Rewrite the stretch of the listing from the line containing "1200x675 pixels. How" through the line containing "[x=310, y=121]" as a numbered list, omitting blank lines.

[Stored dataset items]
==========
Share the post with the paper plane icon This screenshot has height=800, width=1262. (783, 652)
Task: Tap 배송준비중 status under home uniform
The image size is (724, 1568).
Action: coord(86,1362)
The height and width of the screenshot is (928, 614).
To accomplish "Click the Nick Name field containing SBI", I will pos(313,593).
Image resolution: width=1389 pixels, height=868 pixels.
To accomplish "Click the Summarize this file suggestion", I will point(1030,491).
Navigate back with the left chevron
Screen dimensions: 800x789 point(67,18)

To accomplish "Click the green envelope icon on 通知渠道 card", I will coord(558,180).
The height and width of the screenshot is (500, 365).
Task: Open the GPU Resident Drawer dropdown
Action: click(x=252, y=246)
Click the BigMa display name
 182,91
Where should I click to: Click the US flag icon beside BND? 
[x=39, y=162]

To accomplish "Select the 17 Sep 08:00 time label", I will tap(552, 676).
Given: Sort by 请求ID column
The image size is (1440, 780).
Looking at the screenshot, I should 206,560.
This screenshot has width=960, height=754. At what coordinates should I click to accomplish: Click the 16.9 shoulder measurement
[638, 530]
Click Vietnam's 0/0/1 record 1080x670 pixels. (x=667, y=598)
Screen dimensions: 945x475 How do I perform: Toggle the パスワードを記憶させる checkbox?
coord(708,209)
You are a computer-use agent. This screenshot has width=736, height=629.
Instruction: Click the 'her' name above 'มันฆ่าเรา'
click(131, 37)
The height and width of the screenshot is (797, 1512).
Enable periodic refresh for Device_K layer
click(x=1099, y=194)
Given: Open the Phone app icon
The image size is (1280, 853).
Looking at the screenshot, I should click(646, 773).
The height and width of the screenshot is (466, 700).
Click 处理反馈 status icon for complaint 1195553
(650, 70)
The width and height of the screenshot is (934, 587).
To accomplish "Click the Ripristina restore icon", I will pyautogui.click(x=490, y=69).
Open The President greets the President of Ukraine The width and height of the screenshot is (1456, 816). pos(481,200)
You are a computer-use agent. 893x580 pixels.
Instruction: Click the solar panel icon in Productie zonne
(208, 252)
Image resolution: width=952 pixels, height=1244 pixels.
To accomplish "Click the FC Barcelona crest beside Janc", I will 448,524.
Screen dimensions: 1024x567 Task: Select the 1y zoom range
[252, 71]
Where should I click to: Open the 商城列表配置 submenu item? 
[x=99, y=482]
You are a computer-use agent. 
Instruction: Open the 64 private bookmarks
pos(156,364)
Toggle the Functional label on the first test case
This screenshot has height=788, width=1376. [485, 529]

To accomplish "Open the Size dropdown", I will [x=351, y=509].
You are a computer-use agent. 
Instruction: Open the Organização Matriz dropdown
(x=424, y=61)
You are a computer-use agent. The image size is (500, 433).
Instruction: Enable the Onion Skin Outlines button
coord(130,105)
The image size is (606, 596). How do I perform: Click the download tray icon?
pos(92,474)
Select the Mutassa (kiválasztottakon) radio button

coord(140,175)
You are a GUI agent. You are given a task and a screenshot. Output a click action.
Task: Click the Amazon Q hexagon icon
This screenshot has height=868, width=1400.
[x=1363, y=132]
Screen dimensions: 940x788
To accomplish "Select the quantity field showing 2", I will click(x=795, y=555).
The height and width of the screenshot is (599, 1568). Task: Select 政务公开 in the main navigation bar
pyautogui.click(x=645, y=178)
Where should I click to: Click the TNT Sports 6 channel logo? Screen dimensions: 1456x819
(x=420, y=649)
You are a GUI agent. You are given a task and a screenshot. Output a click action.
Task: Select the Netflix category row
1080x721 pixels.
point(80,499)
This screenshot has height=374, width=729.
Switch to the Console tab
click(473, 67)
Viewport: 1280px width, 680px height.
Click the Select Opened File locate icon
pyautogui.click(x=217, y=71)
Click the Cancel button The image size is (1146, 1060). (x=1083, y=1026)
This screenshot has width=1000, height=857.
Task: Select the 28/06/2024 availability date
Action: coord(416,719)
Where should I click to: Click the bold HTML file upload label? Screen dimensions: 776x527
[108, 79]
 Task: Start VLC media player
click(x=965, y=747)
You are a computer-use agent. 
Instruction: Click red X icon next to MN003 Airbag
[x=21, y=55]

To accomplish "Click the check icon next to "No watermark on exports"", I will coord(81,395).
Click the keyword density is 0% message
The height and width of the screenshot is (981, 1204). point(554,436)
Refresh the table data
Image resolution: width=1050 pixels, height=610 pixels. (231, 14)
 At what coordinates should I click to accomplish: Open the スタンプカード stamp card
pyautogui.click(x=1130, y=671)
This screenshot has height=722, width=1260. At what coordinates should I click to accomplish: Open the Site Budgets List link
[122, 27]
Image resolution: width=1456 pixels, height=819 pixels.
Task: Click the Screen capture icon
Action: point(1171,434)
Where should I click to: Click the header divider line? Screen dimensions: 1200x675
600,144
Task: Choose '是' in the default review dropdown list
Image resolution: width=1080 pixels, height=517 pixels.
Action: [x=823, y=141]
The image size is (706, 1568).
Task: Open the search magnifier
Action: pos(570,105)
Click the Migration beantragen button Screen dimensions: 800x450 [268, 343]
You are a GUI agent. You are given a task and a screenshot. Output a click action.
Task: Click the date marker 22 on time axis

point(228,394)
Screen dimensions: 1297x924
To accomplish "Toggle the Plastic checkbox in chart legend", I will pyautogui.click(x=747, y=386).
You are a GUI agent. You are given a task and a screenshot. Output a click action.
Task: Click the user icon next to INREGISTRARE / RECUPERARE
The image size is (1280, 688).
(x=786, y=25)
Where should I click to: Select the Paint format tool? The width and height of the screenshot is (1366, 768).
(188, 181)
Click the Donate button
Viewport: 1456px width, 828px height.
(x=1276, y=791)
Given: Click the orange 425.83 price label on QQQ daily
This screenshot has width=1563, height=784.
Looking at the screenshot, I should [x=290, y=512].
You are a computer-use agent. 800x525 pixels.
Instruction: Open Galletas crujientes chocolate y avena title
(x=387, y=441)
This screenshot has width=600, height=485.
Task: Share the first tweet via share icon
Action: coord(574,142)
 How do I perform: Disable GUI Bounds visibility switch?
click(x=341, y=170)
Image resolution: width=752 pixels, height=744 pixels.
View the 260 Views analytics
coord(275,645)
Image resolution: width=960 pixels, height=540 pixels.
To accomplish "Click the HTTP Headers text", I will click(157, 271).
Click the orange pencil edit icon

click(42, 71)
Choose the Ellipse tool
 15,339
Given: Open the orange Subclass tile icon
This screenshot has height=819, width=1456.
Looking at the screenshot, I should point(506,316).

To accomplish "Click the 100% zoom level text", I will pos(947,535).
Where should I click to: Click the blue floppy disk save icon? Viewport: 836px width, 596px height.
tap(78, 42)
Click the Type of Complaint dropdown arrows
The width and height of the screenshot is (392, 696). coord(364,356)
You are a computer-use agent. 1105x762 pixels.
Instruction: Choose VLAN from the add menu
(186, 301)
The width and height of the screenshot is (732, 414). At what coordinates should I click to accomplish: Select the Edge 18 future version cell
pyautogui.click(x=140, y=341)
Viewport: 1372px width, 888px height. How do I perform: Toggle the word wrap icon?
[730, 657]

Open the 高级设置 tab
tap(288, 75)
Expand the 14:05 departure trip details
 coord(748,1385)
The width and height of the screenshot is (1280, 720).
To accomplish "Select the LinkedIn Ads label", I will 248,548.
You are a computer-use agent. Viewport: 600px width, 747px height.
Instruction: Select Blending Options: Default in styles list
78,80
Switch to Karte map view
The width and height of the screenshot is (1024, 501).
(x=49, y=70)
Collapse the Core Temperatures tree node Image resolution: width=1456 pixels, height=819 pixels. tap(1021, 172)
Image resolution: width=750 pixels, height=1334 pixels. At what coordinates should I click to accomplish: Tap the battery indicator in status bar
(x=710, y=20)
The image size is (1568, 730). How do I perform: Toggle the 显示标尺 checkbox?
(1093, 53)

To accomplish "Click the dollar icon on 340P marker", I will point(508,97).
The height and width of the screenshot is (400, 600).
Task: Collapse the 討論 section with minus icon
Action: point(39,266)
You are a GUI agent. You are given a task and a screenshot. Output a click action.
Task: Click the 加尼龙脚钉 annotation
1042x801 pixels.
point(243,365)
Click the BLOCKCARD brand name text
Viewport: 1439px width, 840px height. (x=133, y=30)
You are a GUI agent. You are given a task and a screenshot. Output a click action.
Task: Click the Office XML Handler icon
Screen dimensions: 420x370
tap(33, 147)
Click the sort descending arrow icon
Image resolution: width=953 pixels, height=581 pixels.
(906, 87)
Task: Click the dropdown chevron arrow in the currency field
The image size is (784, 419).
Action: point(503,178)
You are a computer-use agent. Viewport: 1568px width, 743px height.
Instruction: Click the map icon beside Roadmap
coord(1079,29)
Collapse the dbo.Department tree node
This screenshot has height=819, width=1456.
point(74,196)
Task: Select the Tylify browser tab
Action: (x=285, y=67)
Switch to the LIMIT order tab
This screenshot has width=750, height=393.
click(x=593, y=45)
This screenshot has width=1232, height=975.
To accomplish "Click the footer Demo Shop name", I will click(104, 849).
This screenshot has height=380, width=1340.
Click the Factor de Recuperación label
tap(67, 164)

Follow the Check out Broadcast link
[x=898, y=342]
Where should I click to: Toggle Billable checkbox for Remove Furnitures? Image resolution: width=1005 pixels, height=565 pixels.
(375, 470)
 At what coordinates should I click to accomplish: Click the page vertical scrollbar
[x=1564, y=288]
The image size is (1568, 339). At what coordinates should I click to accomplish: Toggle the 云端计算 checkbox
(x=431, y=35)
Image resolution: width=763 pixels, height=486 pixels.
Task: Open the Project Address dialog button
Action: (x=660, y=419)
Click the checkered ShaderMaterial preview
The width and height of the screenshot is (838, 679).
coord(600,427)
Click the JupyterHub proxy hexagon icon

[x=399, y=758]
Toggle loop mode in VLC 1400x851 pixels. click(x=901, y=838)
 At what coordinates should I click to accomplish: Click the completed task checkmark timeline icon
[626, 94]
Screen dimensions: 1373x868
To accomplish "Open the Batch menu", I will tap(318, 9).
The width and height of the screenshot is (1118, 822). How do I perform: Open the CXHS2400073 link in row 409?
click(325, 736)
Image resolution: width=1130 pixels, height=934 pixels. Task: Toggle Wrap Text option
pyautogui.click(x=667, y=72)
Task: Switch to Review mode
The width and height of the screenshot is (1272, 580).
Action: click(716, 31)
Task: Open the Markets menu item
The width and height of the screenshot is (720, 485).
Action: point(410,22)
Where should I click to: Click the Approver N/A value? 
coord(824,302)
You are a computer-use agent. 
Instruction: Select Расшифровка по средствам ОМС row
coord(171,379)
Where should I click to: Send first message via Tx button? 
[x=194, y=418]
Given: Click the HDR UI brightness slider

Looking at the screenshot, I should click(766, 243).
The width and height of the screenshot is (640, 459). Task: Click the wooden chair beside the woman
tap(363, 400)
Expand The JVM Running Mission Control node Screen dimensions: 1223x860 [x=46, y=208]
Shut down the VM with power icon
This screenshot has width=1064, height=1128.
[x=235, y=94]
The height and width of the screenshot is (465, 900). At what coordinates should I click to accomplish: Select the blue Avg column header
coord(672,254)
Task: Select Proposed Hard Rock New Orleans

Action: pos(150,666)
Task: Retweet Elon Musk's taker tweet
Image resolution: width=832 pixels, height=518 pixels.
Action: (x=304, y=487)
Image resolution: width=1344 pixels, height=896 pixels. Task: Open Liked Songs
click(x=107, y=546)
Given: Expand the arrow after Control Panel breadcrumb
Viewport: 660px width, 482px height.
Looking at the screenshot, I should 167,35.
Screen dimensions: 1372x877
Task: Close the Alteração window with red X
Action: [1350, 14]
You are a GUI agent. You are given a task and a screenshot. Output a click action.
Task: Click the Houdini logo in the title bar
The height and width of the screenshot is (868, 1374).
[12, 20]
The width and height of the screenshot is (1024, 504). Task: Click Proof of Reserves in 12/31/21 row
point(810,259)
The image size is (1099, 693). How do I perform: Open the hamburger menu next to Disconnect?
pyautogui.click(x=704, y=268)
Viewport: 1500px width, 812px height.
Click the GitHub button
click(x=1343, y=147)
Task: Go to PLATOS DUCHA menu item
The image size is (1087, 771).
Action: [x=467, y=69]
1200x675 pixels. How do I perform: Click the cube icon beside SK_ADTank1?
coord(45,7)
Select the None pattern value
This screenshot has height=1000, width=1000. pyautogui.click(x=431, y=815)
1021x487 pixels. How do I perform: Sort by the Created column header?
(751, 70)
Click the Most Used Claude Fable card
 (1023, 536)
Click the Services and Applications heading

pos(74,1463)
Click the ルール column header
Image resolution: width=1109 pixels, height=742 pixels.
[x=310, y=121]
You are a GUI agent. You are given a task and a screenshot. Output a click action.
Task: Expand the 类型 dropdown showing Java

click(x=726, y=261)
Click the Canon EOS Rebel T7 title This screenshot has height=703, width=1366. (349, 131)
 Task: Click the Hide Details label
==========
_Solution for this exercise_:
1. 1200x675 pixels. How do I perform: Click the cube icon beside SK_ADTank1?
2. coord(45,7)
3. Select the None pattern value
4. This screenshot has height=1000, width=1000. pyautogui.click(x=431, y=815)
5. 1021x487 pixels. How do I perform: Sort by the Created column header?
6. (751, 70)
7. Click the Most Used Claude Fable card
8.  (1023, 536)
9. Click the Services and Applications heading
10. pos(74,1463)
11. Click the ルール column header
12. Image resolution: width=1109 pixels, height=742 pixels.
13. [x=310, y=121]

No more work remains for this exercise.